Bituricis vervex, Heduis dat sucula signum,
His populis patriae debita origo[2] meae est.[3]
Quam Mediolanam [=Mediolanum] Sacram dixêre puellae
Terram: nam vetus hoc Gallica lingua sonat.
Culta Minerva fuit, nunc est, ubi numine Thecla
Mutato matris Virginis ante domum.[4]
Laniger huic signum sus est,[5] animalque biforme,
Acribus hinc setis, lanitio inde levi.

A ram provides the symbol for the Bituriges, a pig for the Aedui. My home country owes its origin to these peoples, a land sacred to the maiden, which they called Milan, for the ancient Gallic tongue names it so. Minerva was worshipped where now, with a change in presiding deity, Thecla is found before the house of the Virgin Mother. The city’s symbol is a woolly boar, an animal of double form, with sharp bristles at one end, smooth wool at the other.

Das III.

Meyland.

Die Weittheuren habn ein Wider gfürt
Die Heiden abr hat ein Schwein ziert
Link to an image of this page  Link to an image of this page  [C1r f4r] Auß diesen Völckern kommen ist
Mein liebes Vatterland on list
Meyland, habens die Jungfrauw genannt
Das ist so viel als ein gmeit Landt
Dann das vermag die alte Sprach
Der berümbten Teutschen Gallen nach
Bey inen war Minerva gehrt
An dem ort der jetzt ist verkehrt
In der Jungfrauwen Thecla Heilthumb
Vor unser lieben Frauwen Thumb
Zum Wappen führt es ein wolligs Schwein
Ein Thier mit zweyen gstalten sein
An dem einen ort hert Börst sind
An dem anderen Wollen lind.

Notes:

1.  This woodcut was designed for Emblem 184 (CLXXXV) [A67a184], and used here presumably because it includes a non-specific view of a city.

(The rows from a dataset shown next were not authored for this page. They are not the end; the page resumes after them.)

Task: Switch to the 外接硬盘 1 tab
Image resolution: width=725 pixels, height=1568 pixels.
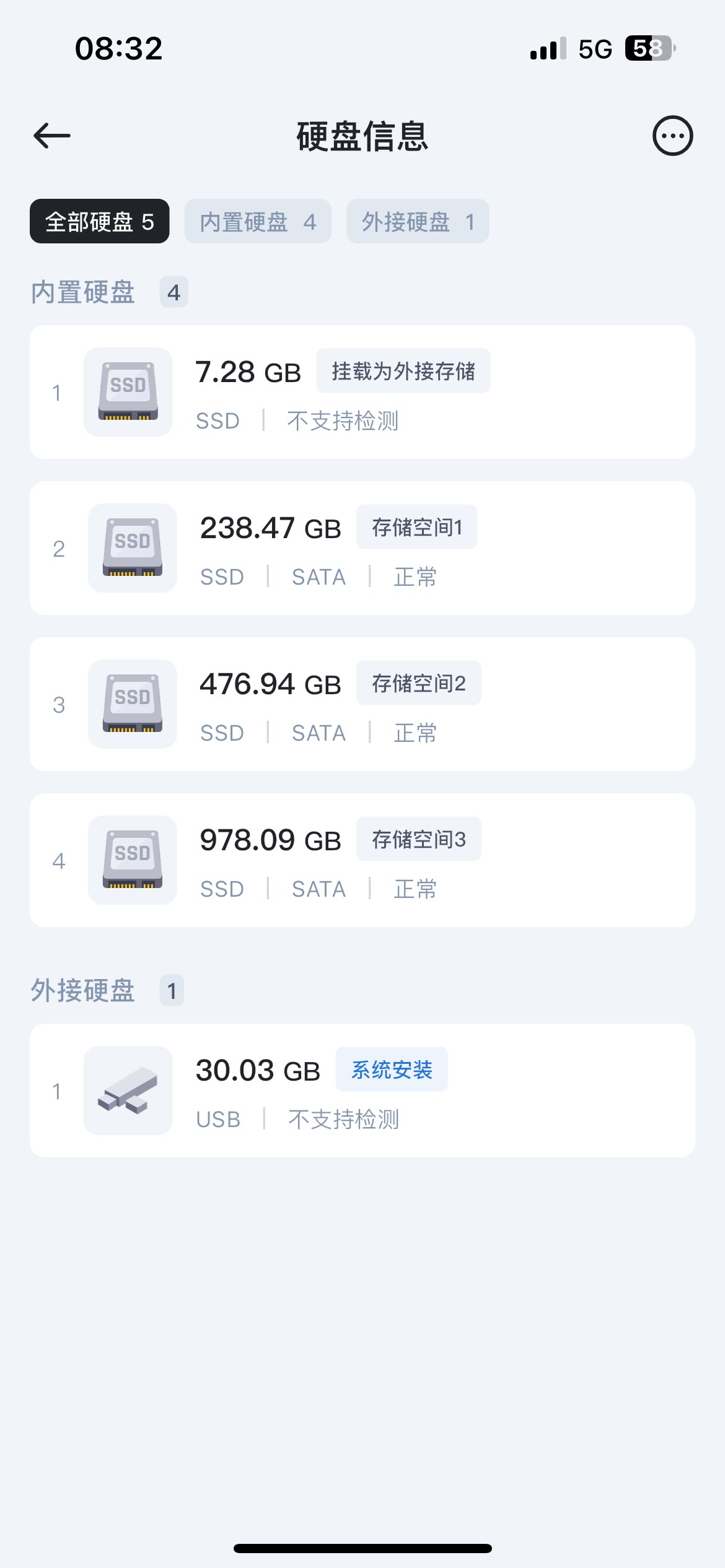Action: click(x=418, y=221)
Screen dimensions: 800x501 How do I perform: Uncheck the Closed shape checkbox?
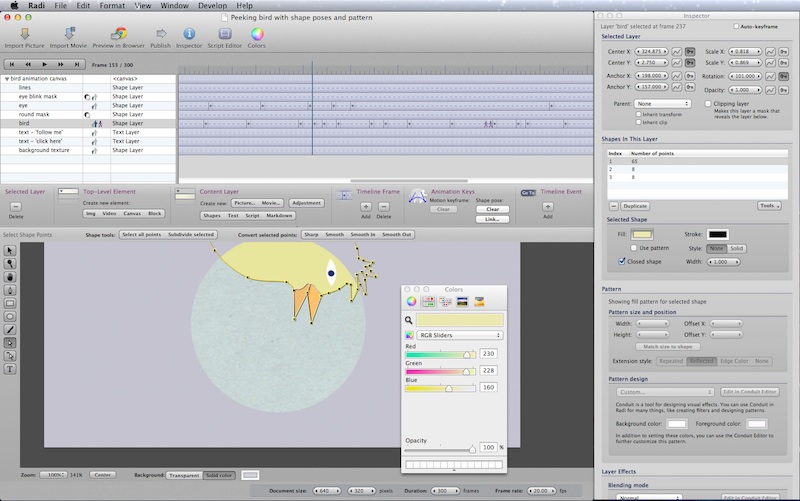622,261

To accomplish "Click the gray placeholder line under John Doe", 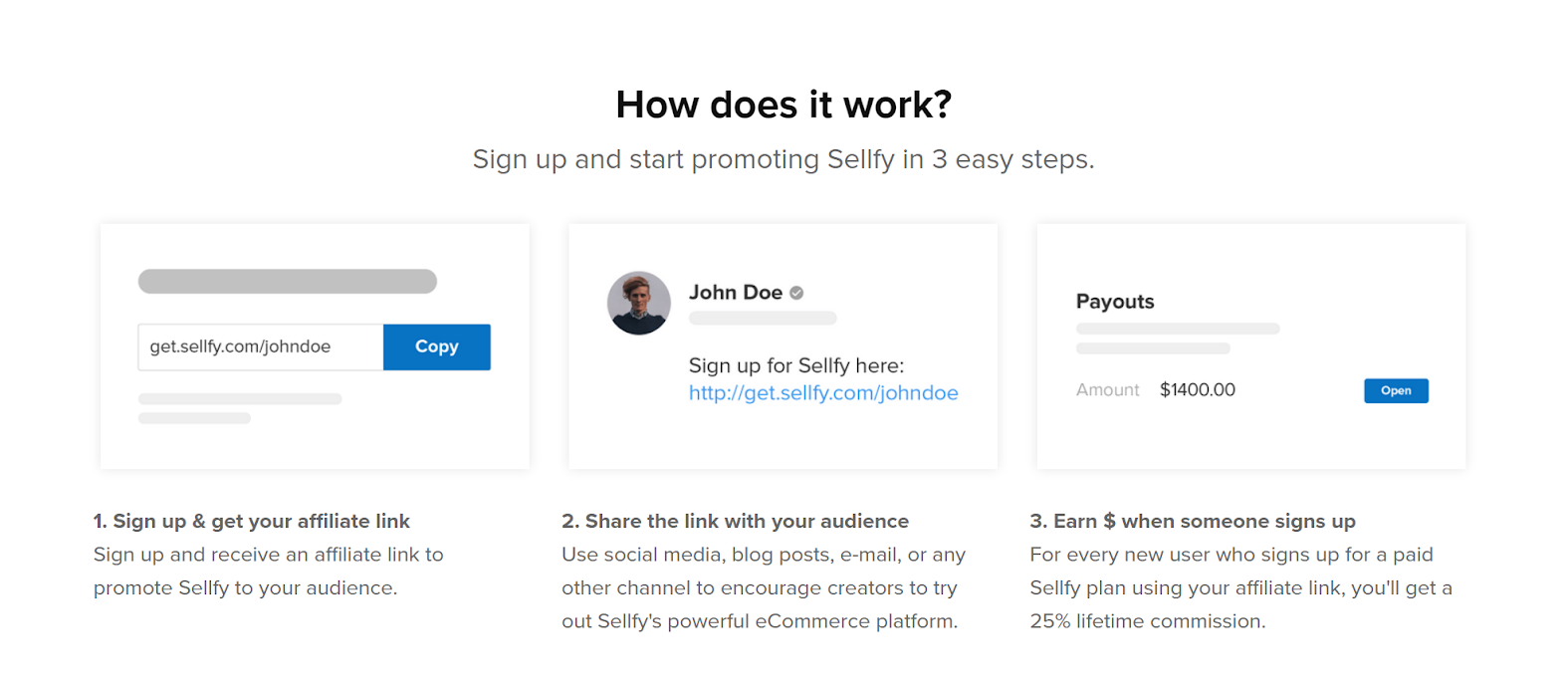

2.  Corrected from the errata.

3.  patriae meae, ‘my home country’. Alciato was born near Milan, and wrote a history of the city and the surrounding area. His populis...debita origo...est, ‘owes its origin to these peoples’. In the classical period Northern Italy was occupied by Celtic tribes from Gaul. The Bituriges and Aedui were two Gallic peoples, whose language would be a form of continental Celtic. See Alciato, Historia Mediolanensis, col.1ff. Biturgia is the Latin name for the modern Bourges; Aeduorum civitas or Hedua were two of the Latin names used for modern Autun.

4.  The name of Minerva, the Roman virgin goddess, was transferred to a local Celtic divinity with some similarities. For the particular devotion of the early inhabitants to the worship of Minerva see Alciato, Historia Mediolanensis, col. 10. Tecla or Thecla was a Christian virgin martyr, supposedly a follower of St. Paul.

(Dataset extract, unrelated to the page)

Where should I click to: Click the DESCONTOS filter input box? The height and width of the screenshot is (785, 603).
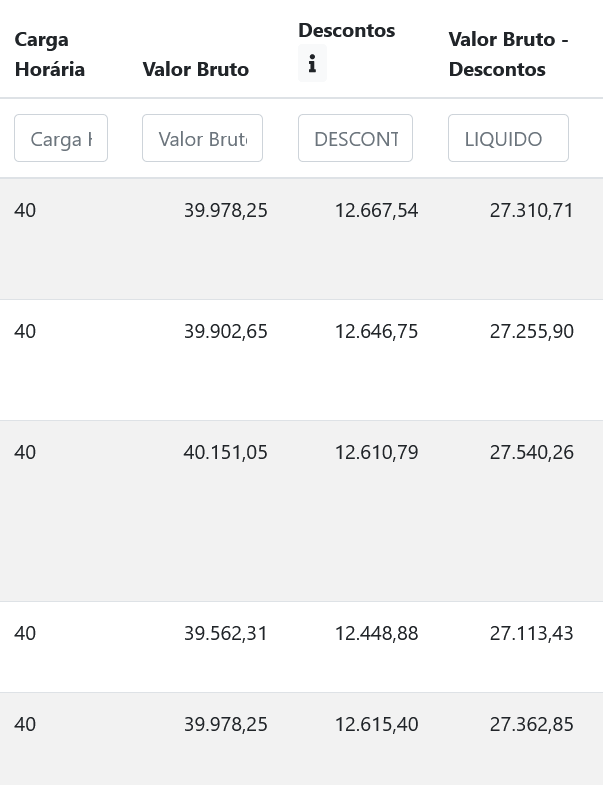pyautogui.click(x=355, y=139)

5.  Laniger huic signum sus est, ‘The city’s symbol is a woolly boar’. This is based on a supposed etymology of the Celtic name Mediolanum (Milan), as if from medio- ‘middle’ and lana ‘wool’, .i.e. ‘half-covered in wool’. (This is found in Claudian, Epithalamium, 180ff; Sidonius Apollinaris, Epistulae 7.17.2; Isidore, Etymologiae, 15.1.) The name probably means ‘in the middle of the plain’.